In this study, two kinds of
shoyu (soy sauce),
Usu-shoyu and
Usukuchi-shoyu, used in recipes in 93 cookery books published during the Meiji, Taisho, and beginning of Showa periods were examined to elucidate whether
Usukuchi-shoyu was formerly named
Usu-shoyu.
Three descriptions of
Usu-shoyu were observed in eight of the books; three of these described it as a light coloured soy sauce (type-1), four described it as soy sauce diluted with
dashi (type-2), while one described it as soy sauce diluted with water (type-3).
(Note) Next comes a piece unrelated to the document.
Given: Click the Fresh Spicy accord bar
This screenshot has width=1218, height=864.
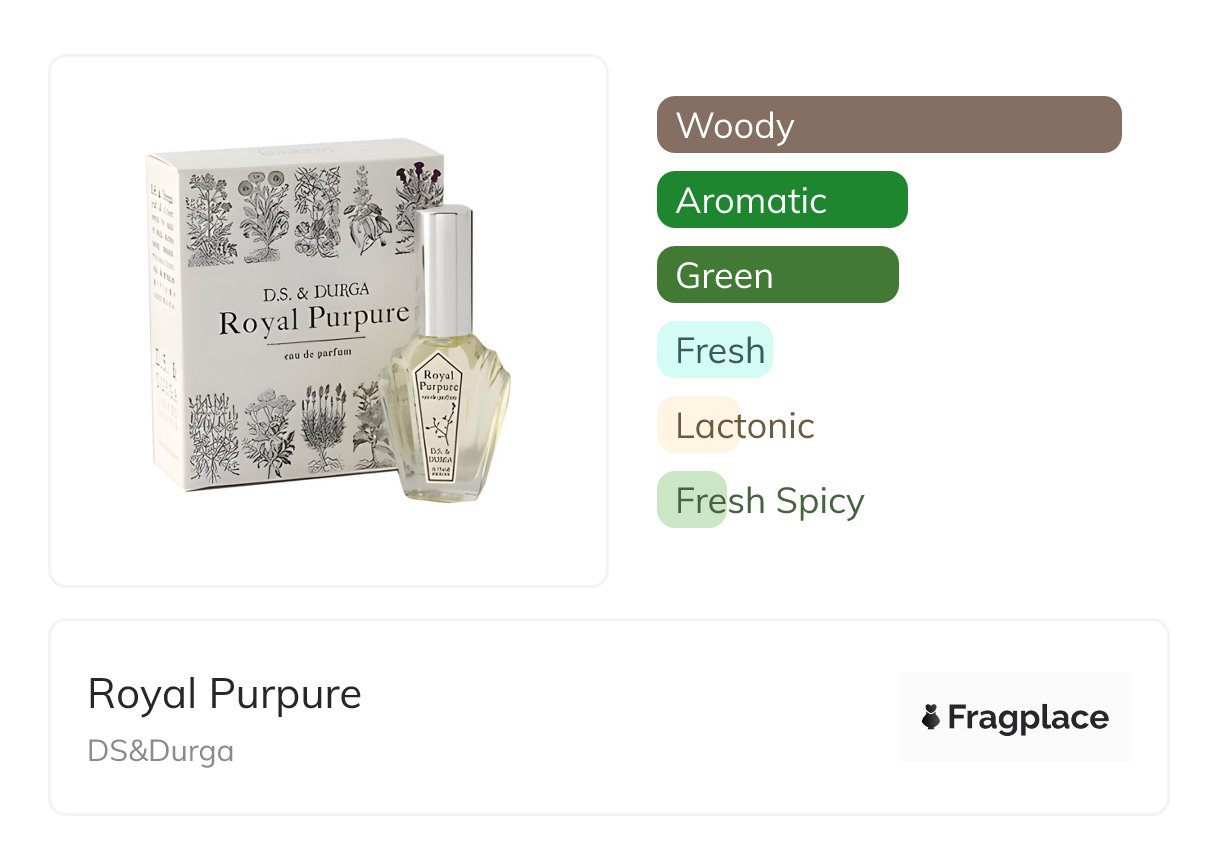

After 1916, the number of mentions of
Usu-shoyu decreased (203 before, 88 after) and that of
Usukuchi-shoyu increased (5 before, 88 after), in parallel with the increase in the number of recipes (0 before, 88 after) indicating the volume of
shoyu used in dishes.
From the description of eight of the recipes in three books published after 1916 and investigation of the NaCl concentration of those dishes, it was deduced that the
Usu-shoyu used in one of those recipes was synonymous with
Usukuchi-shoyu, and the one used in the seven other recipes was similar to
Usukuchi-shoyu (type-1
Usu-shoyu). Thus, it can be concluded that
Usukuchi-shoyu was formerly called
Usu-shoyu.
It is assumed that the change from
Usu-shoyu to
Usukuchi-shoyu resulted from the ambiguity of the former word.